CLANCY OVERELL | Editor | CONTACT
A group of older women in Betoota’s Flight Path district are today preparing for the very real possibility of sleeping rough for the rest of their lives.
Joanie, Dot and Jilly are all in their late 60s to early 70s. As renters in the once working class suburb they grew up in, they never thought they’d see the day where they have to pack up and leave everything they’ve ever known. Especially considering the fact that they never thought it could get rougher than their beloved hometown.
But as Australia is learning very quickly… It can.

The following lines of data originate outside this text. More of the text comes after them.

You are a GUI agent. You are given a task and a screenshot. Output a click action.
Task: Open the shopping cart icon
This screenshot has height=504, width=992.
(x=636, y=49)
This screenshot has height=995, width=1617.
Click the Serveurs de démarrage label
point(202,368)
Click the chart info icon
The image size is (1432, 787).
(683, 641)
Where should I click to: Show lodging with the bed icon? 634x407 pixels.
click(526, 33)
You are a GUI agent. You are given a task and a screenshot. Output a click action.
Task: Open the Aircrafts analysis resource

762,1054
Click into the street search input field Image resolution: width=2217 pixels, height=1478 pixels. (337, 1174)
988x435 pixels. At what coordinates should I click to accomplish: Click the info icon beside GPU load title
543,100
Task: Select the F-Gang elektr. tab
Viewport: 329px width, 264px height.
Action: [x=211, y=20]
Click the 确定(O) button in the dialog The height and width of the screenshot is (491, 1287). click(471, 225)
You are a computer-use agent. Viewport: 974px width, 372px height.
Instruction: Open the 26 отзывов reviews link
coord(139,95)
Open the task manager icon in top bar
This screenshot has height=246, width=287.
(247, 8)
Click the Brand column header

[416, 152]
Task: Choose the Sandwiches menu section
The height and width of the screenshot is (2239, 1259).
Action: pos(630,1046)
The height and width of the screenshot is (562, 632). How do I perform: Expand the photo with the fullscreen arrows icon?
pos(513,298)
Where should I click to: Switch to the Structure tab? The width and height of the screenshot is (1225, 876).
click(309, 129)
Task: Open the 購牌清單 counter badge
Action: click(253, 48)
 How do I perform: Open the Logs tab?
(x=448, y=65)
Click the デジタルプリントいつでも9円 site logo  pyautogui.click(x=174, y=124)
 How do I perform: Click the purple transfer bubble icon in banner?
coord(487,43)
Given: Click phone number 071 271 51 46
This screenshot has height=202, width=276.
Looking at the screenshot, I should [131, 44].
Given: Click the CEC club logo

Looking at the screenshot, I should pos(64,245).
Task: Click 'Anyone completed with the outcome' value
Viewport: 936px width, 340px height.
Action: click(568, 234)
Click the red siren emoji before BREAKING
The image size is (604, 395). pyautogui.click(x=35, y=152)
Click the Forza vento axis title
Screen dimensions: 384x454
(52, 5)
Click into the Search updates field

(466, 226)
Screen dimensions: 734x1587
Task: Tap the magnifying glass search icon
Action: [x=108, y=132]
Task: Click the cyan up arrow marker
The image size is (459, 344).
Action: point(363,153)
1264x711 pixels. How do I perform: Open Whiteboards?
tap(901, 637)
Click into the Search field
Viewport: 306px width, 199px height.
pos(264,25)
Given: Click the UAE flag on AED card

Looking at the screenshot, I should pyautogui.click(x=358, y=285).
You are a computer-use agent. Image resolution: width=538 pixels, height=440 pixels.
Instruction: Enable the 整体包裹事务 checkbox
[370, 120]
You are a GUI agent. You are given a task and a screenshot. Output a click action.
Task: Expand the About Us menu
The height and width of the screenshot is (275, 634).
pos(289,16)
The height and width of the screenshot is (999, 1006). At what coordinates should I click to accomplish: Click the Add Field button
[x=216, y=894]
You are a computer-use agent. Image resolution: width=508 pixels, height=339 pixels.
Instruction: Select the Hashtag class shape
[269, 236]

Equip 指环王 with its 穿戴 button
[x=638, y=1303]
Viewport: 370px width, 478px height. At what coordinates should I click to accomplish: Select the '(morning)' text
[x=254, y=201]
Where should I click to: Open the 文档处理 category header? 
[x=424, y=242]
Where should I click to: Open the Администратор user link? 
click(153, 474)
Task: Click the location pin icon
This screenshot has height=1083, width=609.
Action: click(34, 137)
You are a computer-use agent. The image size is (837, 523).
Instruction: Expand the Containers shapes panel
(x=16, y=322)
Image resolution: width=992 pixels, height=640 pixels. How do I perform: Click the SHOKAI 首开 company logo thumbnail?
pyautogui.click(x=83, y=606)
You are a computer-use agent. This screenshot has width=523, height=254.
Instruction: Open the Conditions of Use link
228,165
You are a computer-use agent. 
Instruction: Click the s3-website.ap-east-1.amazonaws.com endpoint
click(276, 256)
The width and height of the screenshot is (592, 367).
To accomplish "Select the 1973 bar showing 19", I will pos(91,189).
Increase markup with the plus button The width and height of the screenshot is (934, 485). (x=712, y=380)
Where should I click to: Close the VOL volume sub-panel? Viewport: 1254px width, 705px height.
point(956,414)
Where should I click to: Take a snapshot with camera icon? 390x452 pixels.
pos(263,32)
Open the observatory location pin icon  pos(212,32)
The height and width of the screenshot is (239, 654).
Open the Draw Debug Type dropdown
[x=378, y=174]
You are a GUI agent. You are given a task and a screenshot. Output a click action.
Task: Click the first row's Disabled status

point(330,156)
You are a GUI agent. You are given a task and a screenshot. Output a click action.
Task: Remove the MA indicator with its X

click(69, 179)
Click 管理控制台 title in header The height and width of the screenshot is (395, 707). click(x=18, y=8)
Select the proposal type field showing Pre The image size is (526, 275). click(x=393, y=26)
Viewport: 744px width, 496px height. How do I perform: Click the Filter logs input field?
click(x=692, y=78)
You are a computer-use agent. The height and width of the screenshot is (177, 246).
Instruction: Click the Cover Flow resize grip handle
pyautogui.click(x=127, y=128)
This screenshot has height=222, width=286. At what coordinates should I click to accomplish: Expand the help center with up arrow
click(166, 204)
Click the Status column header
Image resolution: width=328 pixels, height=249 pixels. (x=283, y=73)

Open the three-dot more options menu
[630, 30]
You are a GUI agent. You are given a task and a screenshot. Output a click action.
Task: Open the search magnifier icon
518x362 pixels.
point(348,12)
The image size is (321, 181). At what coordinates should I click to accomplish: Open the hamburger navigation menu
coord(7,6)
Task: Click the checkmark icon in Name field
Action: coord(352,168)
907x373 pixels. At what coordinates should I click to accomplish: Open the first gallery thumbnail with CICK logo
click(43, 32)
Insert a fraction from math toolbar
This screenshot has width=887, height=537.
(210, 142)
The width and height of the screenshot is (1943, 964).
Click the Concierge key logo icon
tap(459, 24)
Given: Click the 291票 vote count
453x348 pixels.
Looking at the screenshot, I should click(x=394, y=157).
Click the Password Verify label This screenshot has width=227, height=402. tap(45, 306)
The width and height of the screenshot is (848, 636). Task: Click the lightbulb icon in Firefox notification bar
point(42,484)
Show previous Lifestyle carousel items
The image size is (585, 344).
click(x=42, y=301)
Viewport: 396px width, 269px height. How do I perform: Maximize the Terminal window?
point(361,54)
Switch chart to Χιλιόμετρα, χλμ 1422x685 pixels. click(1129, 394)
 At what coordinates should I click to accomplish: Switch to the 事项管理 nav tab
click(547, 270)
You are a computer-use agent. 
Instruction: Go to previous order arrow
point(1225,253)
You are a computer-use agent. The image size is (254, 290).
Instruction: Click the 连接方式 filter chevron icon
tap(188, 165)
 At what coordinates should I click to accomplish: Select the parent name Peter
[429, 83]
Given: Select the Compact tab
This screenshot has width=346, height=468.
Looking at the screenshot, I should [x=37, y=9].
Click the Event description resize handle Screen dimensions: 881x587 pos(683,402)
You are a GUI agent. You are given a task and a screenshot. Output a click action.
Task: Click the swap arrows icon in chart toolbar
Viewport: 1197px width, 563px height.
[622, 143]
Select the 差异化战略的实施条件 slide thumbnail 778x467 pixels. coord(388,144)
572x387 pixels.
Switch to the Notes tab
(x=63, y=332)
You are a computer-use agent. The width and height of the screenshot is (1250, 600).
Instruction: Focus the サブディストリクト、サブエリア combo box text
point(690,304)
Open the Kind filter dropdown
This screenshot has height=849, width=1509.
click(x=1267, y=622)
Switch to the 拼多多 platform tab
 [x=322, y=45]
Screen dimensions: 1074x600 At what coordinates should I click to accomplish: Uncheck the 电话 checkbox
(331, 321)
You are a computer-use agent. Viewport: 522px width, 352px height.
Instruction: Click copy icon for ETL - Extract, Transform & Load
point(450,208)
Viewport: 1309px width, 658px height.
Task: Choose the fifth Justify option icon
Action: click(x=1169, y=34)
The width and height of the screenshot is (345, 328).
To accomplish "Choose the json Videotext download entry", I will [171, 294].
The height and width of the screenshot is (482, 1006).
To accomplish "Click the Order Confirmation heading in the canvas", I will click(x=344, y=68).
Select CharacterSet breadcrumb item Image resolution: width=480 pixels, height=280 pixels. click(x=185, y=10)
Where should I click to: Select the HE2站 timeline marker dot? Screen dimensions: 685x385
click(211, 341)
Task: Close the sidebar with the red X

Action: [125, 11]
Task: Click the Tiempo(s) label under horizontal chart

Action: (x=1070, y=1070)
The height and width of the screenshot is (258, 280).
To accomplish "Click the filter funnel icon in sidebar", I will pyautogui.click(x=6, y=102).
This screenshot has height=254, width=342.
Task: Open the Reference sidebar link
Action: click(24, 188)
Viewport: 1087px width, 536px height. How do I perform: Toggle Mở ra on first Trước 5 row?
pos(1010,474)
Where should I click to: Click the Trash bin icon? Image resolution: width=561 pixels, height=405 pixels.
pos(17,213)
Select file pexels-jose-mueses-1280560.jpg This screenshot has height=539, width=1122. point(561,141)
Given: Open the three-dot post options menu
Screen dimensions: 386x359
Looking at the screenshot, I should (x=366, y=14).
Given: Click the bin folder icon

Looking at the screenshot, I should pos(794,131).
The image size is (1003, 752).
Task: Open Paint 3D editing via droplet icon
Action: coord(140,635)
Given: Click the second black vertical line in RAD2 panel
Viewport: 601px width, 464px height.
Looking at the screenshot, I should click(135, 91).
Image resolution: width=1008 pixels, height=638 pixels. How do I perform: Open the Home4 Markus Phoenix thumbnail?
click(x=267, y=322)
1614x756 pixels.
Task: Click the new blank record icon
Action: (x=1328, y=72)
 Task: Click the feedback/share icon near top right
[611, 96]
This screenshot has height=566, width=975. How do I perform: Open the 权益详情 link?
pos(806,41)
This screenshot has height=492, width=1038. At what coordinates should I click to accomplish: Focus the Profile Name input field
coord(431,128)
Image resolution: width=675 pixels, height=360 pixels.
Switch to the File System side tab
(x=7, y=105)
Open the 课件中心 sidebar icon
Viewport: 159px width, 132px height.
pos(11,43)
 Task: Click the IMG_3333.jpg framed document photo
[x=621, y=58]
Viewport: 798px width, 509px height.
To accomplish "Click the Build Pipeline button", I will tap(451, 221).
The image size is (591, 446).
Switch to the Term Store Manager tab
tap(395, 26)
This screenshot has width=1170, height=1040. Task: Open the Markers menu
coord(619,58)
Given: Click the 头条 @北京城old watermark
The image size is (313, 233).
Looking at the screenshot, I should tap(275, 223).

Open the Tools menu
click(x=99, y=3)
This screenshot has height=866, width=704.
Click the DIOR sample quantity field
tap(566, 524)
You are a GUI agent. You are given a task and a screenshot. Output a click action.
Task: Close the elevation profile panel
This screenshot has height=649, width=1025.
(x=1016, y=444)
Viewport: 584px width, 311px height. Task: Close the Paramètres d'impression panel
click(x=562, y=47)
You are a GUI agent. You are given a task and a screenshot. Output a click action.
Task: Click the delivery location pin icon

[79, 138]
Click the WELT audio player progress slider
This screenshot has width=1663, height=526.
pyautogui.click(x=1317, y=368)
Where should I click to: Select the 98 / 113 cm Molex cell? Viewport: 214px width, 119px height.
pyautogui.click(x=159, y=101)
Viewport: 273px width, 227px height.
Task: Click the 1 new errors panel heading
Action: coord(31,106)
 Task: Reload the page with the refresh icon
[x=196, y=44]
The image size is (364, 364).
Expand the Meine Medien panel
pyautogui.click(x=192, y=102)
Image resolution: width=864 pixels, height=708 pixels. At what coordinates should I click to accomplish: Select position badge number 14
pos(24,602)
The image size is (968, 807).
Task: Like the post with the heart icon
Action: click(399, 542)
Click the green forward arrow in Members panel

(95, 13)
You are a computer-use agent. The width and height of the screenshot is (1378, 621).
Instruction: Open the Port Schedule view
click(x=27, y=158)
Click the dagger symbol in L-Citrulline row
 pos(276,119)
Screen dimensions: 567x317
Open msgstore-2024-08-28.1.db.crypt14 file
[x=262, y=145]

The 2016 Census showed that older women were the fastest growing group to experience homelessness in Australia. The number of women over 55 experiencing homelessness increased by 31% compared to 2011. In the 2021 Census, this number had increased by a further 6.6%.
Like a number of similarly single older women in this suburb – Joanie, Dot and Jilly are met with the same compounding factors that could easily see them living out of their early-90s model Holdens in the not too distant future.
The lack of superannuation that comes from working part time or casually throughout their lives, with the time they had to take off work to care for family and dying husbands, as well as their lack of skills in the digitalised modern job market – and a property sector that has lobbied the government to slash public housing for 30% to 6% since John Howard. It looks like the pension isn’t going to be enough.
These old girls sold up the free-standing family homes decades ago when all of their husbands died young after gruelling careers as factory fodder for local manufacturers. It looked like more than enough to live off at the time.
But with the cost-of-living crisis – paired with a hysterical property market that has not left one inch of the Australian cities sensibly valued, it seems the wave of cold-blooded gentrification is on their doorstep.
This comes after a confirmed sighting of an adorable designer pet wearing a doggy puffer jacket. A telltale sign that the young urban professionals are willing to sink as low as pretending this old industrial suburb is ‘up and coming’ – which means rents will soon be unaffordable for anyone but dual-income yuppies and trustfund babies.
“Oh fuck” says Joanie, upon spotting the poodle.
“It’s all over” said Dot
“We better get knitting, girls” says Jilly.